RIP Google Hangouts, Google’s Last and Best Chance to Compete with iMessage
Today, November 1, 2022, Google Hangouts must die. The phone app has been disconnecting people from the service since July, but the last remnants of the Hangouts web app will be closed today. Hangouts was – for a short period of time – Google’s best, most ambitious and most popular messaging app, but after 5 billion downloads, Google is moving on. Hangouts’ closest cousin, Google Chat, should already automatically import all your messages and contacts, but the new service is a faint shadow of Hangouts’ original plan.

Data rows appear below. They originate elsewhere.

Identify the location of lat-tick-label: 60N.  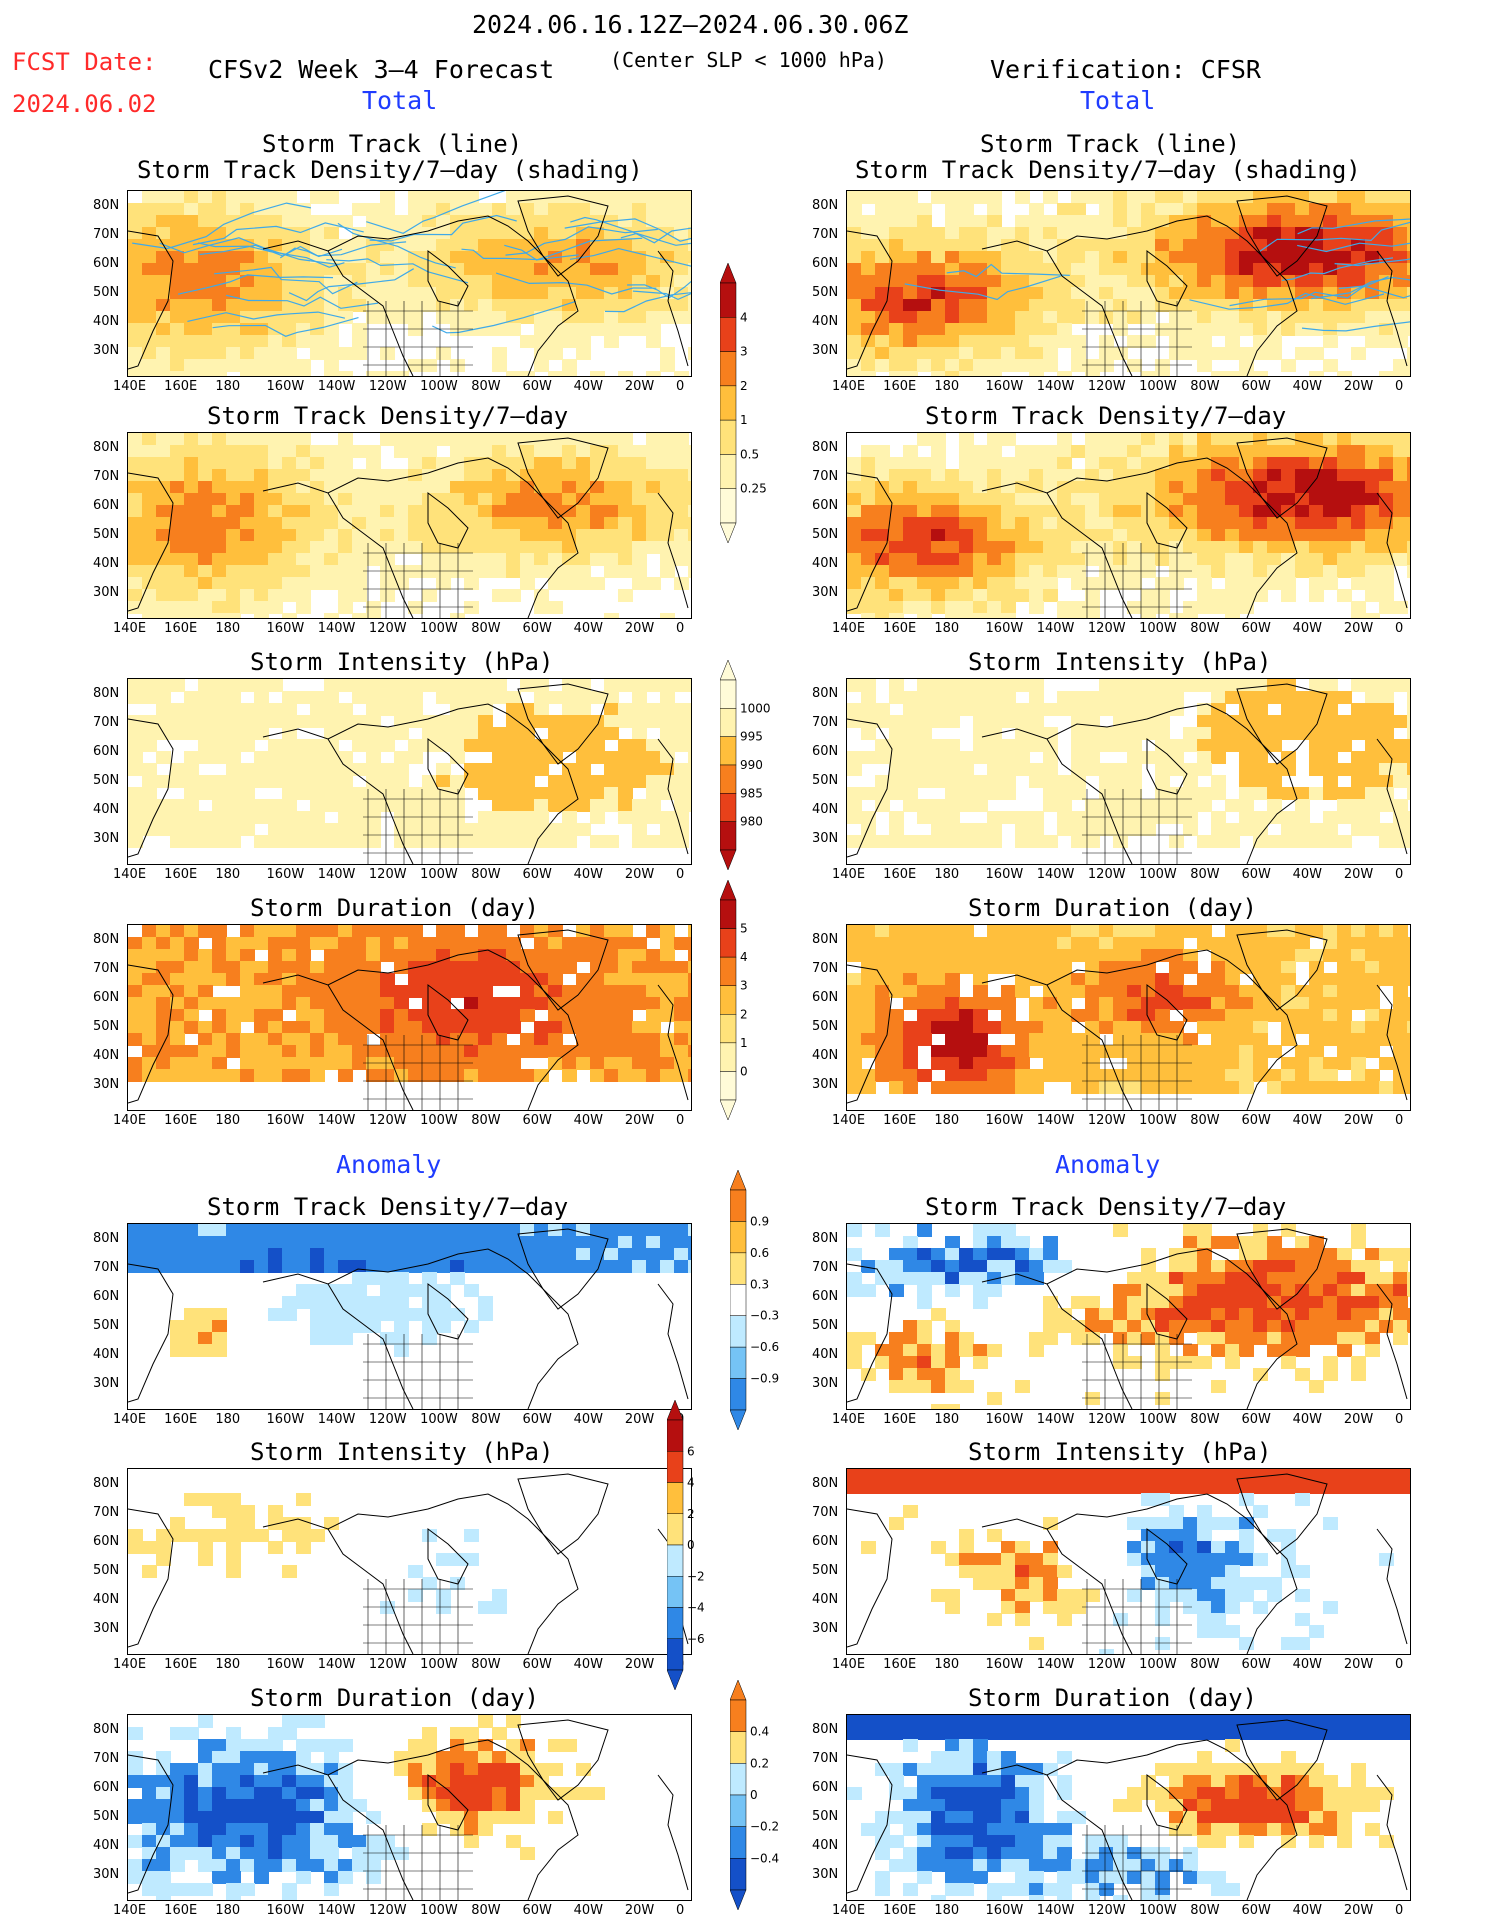
(106, 998).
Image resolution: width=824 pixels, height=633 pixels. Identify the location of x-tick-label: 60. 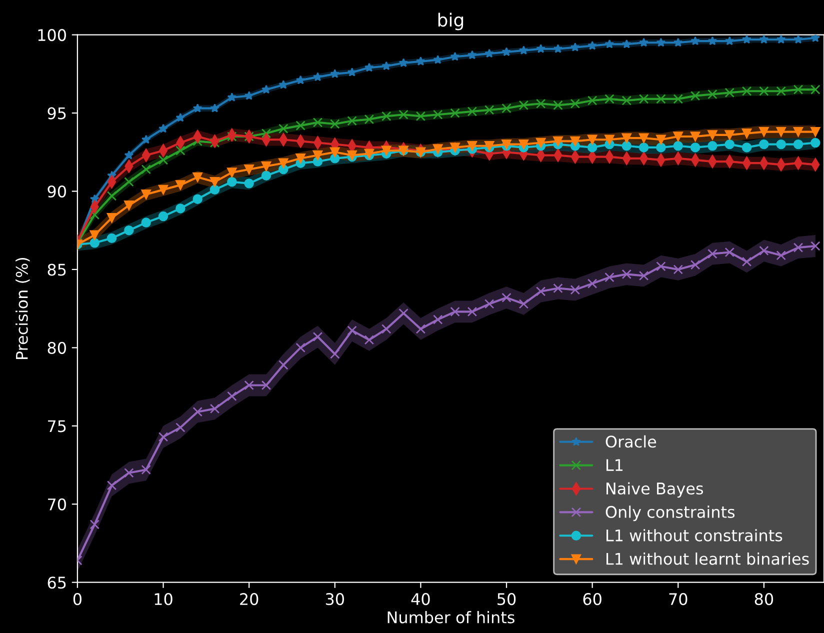
(592, 600).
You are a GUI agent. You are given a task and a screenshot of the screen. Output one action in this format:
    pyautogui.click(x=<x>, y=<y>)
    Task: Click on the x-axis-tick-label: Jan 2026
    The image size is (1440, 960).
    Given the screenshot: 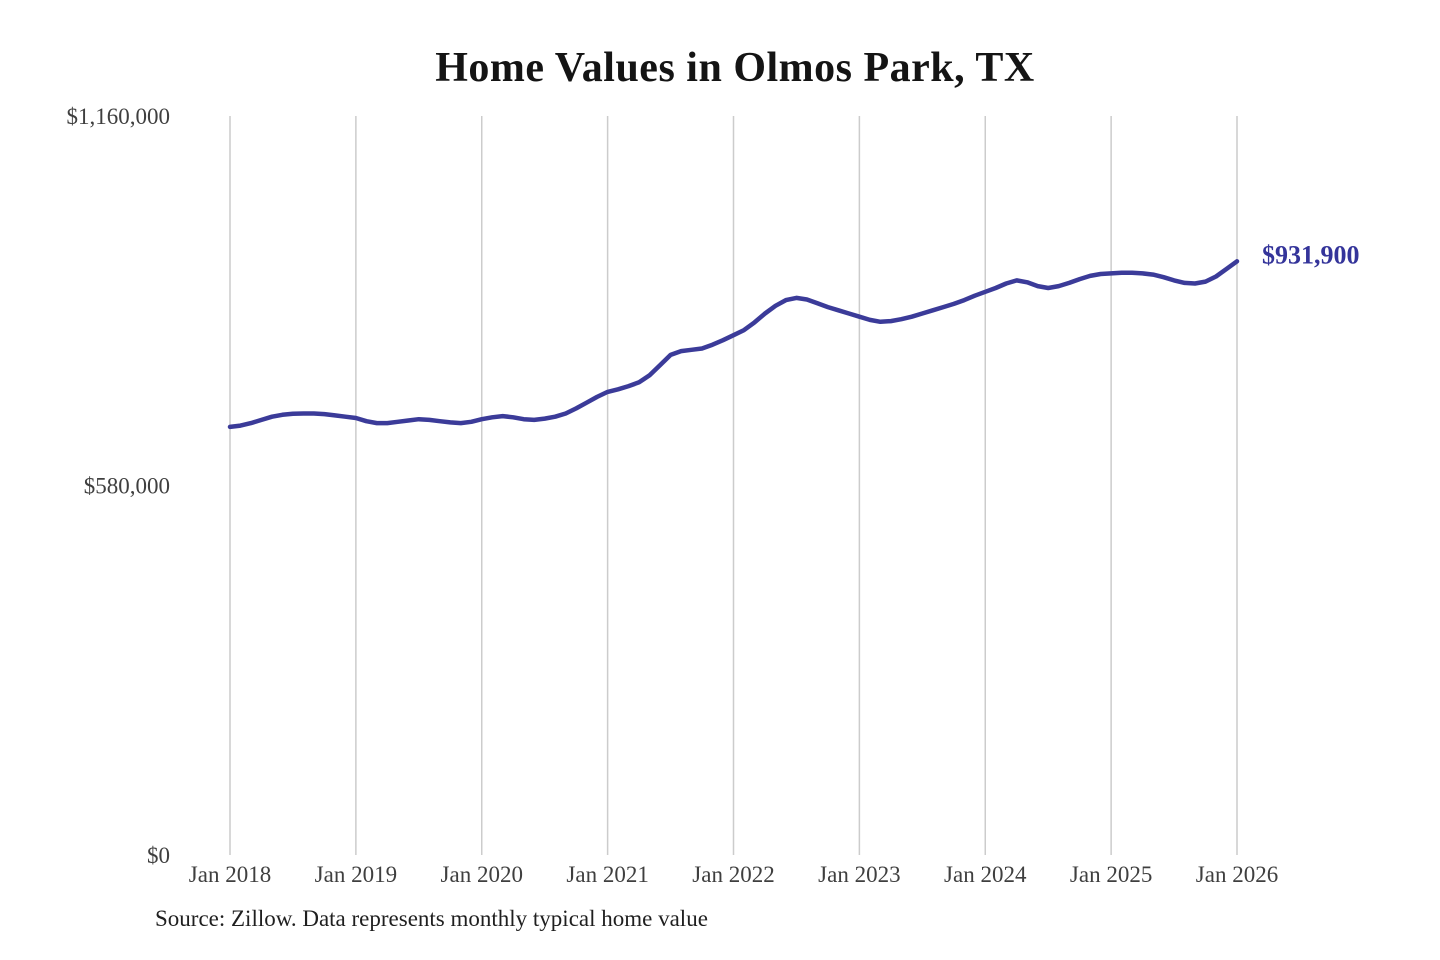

Once upon a time, Google tried to fix this. Messaging was supposed to have a real home at Google, and that home was to be (last dramatic thunderclap) Google+. Back in 2011, then-Google CEO Larry Page decided that social media was the future and rolled out the Google+ project across the company. The head of G+ was given the title of “Senior Vice President,”making him one of eight people who reported directly to Page, cementing Google+ as one of Google’s main pillars. This division was supposed to take full responsibility for messaging, and two years later it launched its own messaging project, Google+ Hangouts.
Codenamed “Project Babel”, Hangouts was tasked with getting it – unifying Google’s messenger portfolio. At the time, Google had four messaging apps: Google+ Messenger, Google Talk, an Android SMS app, and Google Voice. Hangouts launched in 2013 and integrated SMS by the end of the year. By 2014, the app was fully operational and included Hangouts, SMS, and Google Voice messages in one app, accessible from your phone or anywhere on the web. With the release of Android 4.4 in 2013, there was no separate Android SMS app. Hangouts was the only default SMS option.
Google created their iMessage clone and it was an incredible service. All your communication was available from one messaging app in one easy to use interface. Google also had tangible advantages over iMessage due to its wide cross-platform compatibility. Hangouts has been on Android, iOS, the web, and within Gmail. This meant that the service natively ran on phones, watches, cars, tablets, web browsers, and even Google Glass. Google would probably have a decent messaging foothold today if it just kept updating and investing in Hangouts.
However, the Hangout house was already falling apart in 2014. Amid complaints that Google+ was a “ghost town”, knives came out in favor of the service. Google+ senior vice president and driving force behind the project, Vic Gundotra, left Google, and on the same day, reports surfaced that Google+ resources would be drastically reduced and Google-wide forced integration of G+ would end. Hangouts was stuck in a dying division, and while some projects like Google+ Photos managed to hit a stable landing spot, Hangouts didn’t, and by 2015 you were regularly getting complaints from clients about the project being underfunded.
The other “problem”with Hangouts is that it was a blow to the carriers. The combination of SMS and messaging services in one application did not please the telecom operators. They wanted something SMS-centric and SMS-only so that users wouldn’t be tempted not to use the carrier’s product. Google has given up and introduced Google Offline Messages in the next release of Android. Lacking organization and fortitude, Google Hangouts only lasted about a year as Google’s premier universal messaging service. Hangouts continued to evolve as an abandoned zombie product that was still better than the many new messaging services that Google would release later, and today it was finally shut down.